Past, Present, Future is an interview project by Itinerant Office, asking acclaimed architects to share their perspectives on the constantly evolving world of architecture. Each interview is split into three video segments: Past, Present, and Future, in which interviewees discuss their thoughts and experiences of architecture through each of those lenses. The first episode of the project featured 11 architects from Italy and the Netherlands and Episode II is comprised of interviews with 13 architects from Spain, Portugal, France, and Belgium.
The goal of the series is to research these successful firms and attempt to understand their methods and approaches. By hopefully gaining a clearer picture of what it means to be an architect in the 21st century, the videos can also serve as inspiration for the next generation of up-and-coming architects and students as they enter the field.
João Luís Carrilho da Graça is a Portuguese architect, lecturer, and founder of Carrilho da Graça Arquitectos.
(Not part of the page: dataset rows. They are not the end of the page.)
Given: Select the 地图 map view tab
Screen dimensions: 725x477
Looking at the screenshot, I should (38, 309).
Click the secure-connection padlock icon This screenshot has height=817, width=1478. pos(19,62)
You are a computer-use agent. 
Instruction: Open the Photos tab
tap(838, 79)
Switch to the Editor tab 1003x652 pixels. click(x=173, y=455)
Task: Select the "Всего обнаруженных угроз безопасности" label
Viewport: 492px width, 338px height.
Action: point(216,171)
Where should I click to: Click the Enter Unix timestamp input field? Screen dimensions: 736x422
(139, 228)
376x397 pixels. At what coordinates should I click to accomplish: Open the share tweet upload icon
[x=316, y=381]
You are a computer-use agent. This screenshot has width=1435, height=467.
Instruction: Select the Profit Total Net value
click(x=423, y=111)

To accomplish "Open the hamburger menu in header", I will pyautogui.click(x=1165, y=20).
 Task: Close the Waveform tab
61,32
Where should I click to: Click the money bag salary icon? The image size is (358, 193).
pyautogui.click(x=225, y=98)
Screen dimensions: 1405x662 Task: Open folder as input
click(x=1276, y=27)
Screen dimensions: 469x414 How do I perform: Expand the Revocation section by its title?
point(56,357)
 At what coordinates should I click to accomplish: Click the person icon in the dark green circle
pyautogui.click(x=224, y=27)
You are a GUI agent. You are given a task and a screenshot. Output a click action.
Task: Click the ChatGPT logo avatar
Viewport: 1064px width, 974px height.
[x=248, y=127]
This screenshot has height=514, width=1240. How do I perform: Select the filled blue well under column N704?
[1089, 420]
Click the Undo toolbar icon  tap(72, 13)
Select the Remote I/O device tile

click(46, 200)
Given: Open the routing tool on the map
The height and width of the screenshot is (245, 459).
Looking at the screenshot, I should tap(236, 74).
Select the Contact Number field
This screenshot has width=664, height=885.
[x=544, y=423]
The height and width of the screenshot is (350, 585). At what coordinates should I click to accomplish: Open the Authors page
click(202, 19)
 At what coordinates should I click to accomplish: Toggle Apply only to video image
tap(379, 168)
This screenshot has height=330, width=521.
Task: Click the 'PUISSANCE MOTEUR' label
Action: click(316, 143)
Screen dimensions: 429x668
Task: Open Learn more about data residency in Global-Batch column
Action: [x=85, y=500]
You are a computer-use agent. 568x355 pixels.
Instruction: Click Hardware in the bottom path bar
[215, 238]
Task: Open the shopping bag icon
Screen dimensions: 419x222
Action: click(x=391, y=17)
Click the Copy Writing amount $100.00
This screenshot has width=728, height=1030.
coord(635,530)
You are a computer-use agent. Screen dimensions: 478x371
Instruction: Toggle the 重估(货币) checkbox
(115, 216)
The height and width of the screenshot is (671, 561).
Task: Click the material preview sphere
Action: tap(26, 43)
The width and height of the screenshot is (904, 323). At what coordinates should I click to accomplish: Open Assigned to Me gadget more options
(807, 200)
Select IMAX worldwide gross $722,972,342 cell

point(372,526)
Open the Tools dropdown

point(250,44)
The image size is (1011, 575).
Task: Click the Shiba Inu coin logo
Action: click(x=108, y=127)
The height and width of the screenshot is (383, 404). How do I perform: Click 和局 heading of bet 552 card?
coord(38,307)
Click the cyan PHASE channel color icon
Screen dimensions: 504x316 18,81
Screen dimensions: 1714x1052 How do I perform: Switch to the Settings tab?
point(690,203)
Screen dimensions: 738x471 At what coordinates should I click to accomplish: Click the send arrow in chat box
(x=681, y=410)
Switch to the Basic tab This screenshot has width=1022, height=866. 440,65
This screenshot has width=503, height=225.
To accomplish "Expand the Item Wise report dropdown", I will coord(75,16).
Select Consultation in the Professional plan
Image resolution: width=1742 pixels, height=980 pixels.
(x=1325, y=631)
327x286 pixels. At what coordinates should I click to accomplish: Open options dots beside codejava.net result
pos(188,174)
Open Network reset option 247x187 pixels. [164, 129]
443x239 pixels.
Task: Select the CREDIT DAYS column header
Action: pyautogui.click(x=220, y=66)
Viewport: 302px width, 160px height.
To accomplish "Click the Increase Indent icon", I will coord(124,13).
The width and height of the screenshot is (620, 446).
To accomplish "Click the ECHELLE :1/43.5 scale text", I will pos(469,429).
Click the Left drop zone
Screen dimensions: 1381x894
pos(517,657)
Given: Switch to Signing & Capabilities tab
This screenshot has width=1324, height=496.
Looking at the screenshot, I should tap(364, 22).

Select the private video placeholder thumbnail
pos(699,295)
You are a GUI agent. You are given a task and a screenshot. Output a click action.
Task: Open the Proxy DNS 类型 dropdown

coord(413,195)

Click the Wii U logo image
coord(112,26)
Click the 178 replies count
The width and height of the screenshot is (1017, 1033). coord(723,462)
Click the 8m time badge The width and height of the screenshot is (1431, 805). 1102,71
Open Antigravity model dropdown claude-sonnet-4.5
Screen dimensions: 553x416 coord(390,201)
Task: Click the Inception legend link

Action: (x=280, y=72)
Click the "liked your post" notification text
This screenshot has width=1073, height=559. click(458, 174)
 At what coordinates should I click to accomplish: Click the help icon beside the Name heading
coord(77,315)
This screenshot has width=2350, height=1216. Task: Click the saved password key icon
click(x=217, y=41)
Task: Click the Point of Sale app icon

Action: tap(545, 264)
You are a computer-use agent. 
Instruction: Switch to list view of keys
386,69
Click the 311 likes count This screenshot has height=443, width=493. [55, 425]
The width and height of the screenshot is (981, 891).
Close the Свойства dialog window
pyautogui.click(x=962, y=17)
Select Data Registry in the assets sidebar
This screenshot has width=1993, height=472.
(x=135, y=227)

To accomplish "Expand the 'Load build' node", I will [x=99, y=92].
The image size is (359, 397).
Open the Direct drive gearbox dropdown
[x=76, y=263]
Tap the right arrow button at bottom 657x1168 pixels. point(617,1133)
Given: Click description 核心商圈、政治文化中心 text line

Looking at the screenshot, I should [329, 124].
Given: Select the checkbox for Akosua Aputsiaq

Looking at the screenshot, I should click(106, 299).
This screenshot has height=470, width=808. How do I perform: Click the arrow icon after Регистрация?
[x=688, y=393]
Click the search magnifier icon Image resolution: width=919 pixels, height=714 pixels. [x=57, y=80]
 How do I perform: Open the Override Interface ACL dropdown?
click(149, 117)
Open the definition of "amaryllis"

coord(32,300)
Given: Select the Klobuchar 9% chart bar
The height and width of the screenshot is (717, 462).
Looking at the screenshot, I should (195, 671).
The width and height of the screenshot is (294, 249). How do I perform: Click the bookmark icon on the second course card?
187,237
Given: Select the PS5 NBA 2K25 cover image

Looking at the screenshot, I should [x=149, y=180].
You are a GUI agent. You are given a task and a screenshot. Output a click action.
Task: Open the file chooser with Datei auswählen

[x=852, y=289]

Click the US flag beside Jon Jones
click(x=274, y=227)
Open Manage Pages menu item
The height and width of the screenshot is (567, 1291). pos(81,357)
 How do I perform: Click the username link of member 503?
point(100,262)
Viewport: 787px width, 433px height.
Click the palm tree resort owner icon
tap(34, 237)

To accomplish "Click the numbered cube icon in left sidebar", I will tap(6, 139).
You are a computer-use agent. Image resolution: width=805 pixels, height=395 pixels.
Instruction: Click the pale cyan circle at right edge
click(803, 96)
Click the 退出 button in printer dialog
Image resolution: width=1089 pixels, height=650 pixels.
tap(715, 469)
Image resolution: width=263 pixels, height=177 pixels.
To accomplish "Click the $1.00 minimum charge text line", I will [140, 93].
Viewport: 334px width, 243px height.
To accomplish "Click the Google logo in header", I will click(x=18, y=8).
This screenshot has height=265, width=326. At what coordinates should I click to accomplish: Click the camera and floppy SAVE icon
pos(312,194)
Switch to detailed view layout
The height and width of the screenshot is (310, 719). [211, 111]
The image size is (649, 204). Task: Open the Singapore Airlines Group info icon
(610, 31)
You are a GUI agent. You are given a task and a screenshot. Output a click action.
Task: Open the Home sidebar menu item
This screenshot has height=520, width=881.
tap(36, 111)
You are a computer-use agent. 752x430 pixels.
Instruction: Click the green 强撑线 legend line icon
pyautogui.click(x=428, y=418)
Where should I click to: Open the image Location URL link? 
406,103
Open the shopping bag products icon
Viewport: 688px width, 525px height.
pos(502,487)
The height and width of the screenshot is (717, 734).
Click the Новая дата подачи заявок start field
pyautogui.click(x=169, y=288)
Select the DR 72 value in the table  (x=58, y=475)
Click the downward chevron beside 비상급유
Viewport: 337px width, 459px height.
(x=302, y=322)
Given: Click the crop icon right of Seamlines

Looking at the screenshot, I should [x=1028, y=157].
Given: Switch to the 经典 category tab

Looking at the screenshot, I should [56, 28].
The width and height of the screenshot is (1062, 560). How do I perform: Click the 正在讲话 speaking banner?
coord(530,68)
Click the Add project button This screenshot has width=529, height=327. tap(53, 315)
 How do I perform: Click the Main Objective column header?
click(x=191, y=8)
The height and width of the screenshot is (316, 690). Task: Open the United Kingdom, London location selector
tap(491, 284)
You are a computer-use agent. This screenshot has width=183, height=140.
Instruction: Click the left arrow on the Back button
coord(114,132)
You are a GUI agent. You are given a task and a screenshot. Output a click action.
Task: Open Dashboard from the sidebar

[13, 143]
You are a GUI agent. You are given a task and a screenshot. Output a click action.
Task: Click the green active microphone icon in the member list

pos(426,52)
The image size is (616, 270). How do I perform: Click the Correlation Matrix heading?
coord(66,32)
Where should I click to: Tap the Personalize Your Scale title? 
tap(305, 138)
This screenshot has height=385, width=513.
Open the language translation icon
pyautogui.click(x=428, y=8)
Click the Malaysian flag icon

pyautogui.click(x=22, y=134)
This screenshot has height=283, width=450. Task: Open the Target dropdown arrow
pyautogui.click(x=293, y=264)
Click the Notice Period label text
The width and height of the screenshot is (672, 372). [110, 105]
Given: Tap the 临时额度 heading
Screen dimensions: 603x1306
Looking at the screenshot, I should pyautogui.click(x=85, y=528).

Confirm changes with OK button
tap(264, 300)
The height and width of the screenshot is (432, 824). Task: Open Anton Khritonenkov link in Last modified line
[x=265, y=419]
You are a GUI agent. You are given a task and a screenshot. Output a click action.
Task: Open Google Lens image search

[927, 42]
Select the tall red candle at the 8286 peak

In addition to his award-winning projects, the architect has taught at the Technical University of Lisbon, guest-lectured at the Autonomous University of Lisbon and University of Évora, and has been invited to several universities, seminars and conferences all over the world. His work mostly focuses on public projects, creating uniquely-designed spaces for the community.
Following are the videos and selected quotes from João Luís Carrilho da Graça's interview.
João Luís Carrilho da Graça describes his studies, the effects of the revolution on the education system, and how he began teaching, delving into the curiosities of landscape, cities, and territories.
GIANPIERO VENTURINI: Could you share some of the important moments and milestones that define the years after you graduated from university?
CARILHO DA GRAÇA:“The things I had begun to work with was the territory, the landscape and the city - the way the city was growing, for example, in Lisbon, where we were working very much in. The way the city was growing in this complex but beautiful territory. And that was what I was working on with my students and this was the point of departure of lots of my initial works. I also visited Porto and Álvaro Siza. I spoke with him, I liked very much the works that he was doing and in the beginning, I was also very much influenced by the position of Álvaro Siza and I was trying to do something in, more or less, the same way. Also, I was very interested in Aldo Rossi - one of the architects that was very famous in that period - and later, Rem Koolhaas.”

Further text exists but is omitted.